Çetinkaya, para politikasının görünümü açısından orta vadede hangi etkinin daha baskın olacağının önemli olacağını belirterek, "Yakın dönemde küresel belirsizlikteki artış yüksek oynaklıklara bağlı olarak yaşanan döviz kuru hareketlerinin enflasyon beklentileri ve fiyatlama davranışları üzerindeki olumsuz etkisini sınırlamak amacıyla temkin düzeyimizi güçlendirerek bir miktar parasal sıkılaştırma gerçekleştirdik. Önümüzdeki dönemde para politikası kararlarımız enflasyon görünümüne bağlı olmaya devam edecek. Enflasyon beklentileri fiyatlama davranışları ve enflasyonu etkileyen diğer unsurlardaki gelişmeleri yakından izleyerek para politikasındaki temkinli duruşumuzu sürdüreceğiz." değerlendirmesinde bulundu.

Para politikası duruşunu oluştururken yaşanan şokların geçicilik, kalıcılık durumunu ve ana trendler üzerindeki etkilerini de dikkatle değerlendireceklerini anlatan Çetinkaya, şu ifadeleri kullandı:

"Gelişmeleri yakından takip ederek elimizdeki bütün araçları uygun bir bileşimle ve doğru yerde kullanmaya gayret ediyoruz.
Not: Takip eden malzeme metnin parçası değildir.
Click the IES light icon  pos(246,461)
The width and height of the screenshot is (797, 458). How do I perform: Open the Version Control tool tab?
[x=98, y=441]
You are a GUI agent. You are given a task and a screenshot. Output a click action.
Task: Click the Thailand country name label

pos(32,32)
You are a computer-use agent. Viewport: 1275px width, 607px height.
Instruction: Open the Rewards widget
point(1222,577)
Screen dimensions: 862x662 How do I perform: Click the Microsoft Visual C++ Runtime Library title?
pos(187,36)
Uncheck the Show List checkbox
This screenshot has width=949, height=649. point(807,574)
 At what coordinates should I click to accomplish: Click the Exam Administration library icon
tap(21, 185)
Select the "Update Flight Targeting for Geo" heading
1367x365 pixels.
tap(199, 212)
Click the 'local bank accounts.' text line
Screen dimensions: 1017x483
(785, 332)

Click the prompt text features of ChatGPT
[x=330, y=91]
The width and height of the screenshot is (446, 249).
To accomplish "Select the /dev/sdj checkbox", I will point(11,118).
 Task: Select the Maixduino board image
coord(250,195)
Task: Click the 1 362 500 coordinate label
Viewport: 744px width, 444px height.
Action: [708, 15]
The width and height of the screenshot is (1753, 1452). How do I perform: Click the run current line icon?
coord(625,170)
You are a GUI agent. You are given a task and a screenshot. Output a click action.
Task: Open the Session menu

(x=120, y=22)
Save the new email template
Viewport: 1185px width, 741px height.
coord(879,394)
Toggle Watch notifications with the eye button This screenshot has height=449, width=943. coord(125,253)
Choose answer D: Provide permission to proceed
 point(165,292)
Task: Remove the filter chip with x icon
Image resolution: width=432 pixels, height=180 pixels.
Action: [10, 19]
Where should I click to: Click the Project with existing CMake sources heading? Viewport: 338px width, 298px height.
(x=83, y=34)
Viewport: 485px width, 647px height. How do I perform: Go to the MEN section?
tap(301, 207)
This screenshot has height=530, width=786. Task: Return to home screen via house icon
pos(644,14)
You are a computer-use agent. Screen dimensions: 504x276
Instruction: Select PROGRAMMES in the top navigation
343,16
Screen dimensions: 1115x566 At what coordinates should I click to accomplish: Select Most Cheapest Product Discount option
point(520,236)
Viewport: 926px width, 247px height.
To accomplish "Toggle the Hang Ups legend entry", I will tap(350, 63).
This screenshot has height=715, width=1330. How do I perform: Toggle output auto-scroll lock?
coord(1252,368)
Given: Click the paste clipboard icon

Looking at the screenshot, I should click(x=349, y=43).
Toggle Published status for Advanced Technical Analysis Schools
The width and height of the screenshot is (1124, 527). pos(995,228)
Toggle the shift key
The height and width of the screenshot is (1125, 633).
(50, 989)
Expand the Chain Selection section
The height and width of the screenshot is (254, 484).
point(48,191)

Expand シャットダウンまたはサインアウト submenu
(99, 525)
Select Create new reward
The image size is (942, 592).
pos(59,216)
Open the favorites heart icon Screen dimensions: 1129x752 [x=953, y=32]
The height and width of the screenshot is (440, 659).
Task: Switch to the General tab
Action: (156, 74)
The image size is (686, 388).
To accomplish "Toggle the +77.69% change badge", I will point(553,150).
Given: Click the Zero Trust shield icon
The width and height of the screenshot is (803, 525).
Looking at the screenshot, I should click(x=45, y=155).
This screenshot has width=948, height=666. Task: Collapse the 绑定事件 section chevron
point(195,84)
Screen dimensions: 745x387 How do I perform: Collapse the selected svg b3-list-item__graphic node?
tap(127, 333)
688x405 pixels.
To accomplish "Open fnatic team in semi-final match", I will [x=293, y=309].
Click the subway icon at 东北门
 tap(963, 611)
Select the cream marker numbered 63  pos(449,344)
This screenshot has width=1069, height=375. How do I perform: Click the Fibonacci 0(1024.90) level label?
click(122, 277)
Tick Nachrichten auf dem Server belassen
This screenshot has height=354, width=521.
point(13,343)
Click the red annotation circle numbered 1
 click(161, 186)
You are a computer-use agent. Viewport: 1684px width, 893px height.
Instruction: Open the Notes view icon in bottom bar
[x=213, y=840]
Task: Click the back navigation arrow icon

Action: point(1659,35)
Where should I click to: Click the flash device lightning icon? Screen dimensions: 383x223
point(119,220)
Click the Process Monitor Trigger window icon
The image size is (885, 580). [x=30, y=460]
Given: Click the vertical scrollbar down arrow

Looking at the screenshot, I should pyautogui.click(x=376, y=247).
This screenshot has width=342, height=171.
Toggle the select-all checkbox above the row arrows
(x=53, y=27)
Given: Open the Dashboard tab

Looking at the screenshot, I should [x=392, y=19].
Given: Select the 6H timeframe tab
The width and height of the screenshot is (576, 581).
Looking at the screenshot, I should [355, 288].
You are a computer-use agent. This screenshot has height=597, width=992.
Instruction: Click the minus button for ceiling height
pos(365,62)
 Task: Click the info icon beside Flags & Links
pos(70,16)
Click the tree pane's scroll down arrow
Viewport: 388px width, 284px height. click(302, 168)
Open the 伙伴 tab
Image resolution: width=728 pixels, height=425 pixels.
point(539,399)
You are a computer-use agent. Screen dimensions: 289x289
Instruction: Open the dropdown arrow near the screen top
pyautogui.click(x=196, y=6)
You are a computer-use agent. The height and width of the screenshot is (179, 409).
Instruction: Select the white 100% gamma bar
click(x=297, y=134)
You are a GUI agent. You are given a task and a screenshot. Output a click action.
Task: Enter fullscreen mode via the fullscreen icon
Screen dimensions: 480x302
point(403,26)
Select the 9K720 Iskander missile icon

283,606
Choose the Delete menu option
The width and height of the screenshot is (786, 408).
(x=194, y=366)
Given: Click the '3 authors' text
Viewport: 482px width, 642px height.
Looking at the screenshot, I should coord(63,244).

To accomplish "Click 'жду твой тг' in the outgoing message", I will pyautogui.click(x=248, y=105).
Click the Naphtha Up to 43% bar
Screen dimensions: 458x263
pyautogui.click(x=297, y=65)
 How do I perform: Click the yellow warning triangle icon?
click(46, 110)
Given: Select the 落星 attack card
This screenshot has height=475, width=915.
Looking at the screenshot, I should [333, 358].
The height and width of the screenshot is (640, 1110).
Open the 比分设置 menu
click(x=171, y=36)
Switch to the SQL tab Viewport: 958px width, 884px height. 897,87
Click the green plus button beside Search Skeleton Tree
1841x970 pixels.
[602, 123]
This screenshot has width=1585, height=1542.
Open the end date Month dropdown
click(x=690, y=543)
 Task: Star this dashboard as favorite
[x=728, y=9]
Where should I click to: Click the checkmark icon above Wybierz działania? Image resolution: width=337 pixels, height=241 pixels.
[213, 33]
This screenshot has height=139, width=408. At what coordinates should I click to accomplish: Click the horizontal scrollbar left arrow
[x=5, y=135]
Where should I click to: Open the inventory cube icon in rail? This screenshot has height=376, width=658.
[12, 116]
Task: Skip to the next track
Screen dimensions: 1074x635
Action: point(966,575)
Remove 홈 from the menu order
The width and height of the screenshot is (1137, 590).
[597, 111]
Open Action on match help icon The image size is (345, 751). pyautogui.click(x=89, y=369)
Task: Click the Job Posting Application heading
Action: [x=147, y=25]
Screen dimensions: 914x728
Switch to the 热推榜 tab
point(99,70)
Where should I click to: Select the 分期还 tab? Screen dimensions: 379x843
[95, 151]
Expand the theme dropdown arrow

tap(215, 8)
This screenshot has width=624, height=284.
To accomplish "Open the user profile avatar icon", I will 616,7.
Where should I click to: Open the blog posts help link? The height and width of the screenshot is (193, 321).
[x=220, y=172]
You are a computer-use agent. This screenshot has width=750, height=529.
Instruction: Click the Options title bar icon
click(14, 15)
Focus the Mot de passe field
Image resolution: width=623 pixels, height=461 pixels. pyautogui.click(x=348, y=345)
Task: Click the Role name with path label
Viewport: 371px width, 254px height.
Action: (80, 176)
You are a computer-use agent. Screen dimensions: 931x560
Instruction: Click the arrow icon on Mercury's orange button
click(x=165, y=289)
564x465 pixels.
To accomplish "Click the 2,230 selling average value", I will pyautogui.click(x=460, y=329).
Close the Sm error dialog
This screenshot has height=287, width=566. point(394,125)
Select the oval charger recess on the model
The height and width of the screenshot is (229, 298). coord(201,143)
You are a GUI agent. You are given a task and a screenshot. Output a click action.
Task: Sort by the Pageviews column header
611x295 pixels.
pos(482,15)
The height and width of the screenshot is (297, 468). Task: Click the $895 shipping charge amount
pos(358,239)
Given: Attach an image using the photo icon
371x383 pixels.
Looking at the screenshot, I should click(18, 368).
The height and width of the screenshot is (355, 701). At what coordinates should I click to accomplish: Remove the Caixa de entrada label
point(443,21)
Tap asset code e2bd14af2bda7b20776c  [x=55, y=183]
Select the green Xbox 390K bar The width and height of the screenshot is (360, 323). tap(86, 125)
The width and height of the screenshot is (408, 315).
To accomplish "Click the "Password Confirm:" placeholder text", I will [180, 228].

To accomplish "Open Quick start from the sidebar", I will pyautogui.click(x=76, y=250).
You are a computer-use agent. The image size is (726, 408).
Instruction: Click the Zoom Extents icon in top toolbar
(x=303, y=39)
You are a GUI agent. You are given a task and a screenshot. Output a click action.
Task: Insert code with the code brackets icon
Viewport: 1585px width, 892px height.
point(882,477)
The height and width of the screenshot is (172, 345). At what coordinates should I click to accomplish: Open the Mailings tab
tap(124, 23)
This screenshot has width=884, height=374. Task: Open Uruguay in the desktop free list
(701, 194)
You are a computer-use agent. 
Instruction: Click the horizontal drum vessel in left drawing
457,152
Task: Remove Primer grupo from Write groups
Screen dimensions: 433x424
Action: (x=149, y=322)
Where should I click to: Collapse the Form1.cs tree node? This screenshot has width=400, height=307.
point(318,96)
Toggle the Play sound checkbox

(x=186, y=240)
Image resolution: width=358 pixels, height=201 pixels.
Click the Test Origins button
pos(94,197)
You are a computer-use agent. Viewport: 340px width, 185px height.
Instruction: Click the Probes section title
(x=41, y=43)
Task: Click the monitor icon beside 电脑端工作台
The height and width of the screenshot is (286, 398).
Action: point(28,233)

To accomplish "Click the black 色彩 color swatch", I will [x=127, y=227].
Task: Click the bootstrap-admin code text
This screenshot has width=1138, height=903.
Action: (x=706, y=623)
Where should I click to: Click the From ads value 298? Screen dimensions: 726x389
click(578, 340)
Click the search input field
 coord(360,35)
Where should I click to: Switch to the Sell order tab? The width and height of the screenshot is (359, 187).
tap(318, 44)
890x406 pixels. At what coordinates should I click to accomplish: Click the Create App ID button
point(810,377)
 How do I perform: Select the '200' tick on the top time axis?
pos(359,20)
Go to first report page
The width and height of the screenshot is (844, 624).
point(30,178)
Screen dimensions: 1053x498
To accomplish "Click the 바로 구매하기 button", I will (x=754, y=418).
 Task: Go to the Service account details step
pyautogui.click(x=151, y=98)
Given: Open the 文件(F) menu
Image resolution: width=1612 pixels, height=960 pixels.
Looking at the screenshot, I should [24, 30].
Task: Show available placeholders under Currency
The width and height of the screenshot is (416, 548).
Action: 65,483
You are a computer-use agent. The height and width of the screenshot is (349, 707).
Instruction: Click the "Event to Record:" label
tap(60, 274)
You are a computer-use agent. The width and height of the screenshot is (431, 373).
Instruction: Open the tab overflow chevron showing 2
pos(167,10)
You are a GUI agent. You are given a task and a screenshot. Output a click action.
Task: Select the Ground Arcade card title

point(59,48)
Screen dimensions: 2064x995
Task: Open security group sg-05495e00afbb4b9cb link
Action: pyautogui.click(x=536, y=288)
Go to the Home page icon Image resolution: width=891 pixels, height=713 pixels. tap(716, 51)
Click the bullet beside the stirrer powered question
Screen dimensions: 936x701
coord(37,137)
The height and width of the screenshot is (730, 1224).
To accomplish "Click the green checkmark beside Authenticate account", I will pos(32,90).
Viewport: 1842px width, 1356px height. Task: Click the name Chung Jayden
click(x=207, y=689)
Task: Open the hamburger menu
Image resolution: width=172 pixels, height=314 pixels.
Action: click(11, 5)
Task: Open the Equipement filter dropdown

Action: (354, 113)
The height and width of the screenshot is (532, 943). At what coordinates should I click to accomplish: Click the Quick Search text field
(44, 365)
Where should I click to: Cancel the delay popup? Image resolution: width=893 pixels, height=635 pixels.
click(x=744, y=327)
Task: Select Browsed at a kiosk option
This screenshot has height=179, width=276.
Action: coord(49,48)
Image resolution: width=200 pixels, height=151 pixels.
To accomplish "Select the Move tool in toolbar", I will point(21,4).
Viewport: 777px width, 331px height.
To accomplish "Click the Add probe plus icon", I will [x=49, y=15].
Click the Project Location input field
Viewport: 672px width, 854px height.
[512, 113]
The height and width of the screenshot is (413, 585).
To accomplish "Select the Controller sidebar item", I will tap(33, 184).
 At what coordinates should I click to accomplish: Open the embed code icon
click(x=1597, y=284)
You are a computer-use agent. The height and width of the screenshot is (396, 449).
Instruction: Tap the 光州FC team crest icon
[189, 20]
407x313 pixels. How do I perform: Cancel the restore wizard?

Bu doğrultuda yakın dönemde döviz piyasasına dair seçici tedbirler almaya devam ettik. Kasım ayında yabancı para zorunlu karşılık oranlarında yaptığımız indirimle piyasaya döviz likitidesi sağladık. Ayrıca ihracat reeskont kredileri kapsamında yıl sonuna kadar yapılacak olan geri ödemelerin vade uzatımına veya Türk lirası cinsinden yapılabilmesine imkan tanıdık. Buna ek olarak enerji ithalatçısı KİT'lerin döviz talebini kısmen karşılamaya devam ediyoruz. Merkez Bankası olarak para politikası duruşumuz enflasyon görünümüne karşı sıkı döviz likitidesinde dengeleyici ve finansal istikrarı destekleyici niteliğini korumaktadır."

Fiyat istikrarının ekonomik istikrar açısından önemini ve tüm ekonomik aktörlere sağlayacağı kazanımların kamuoyuyla paylaşılmasının iletişim politikalarının temel önceliklerinden birisi olduğunu belirten Çetinkaya, "Enflasyonda ilave katılık ve oynaklığa yol açan yapısal unsurlarla ilgili kamuoyunda farkındalığı artırmaya ve ilgili paydaşlarla eş güdüm sağlamaya yönelik çabalarımızı sürdüreceğiz." dedi.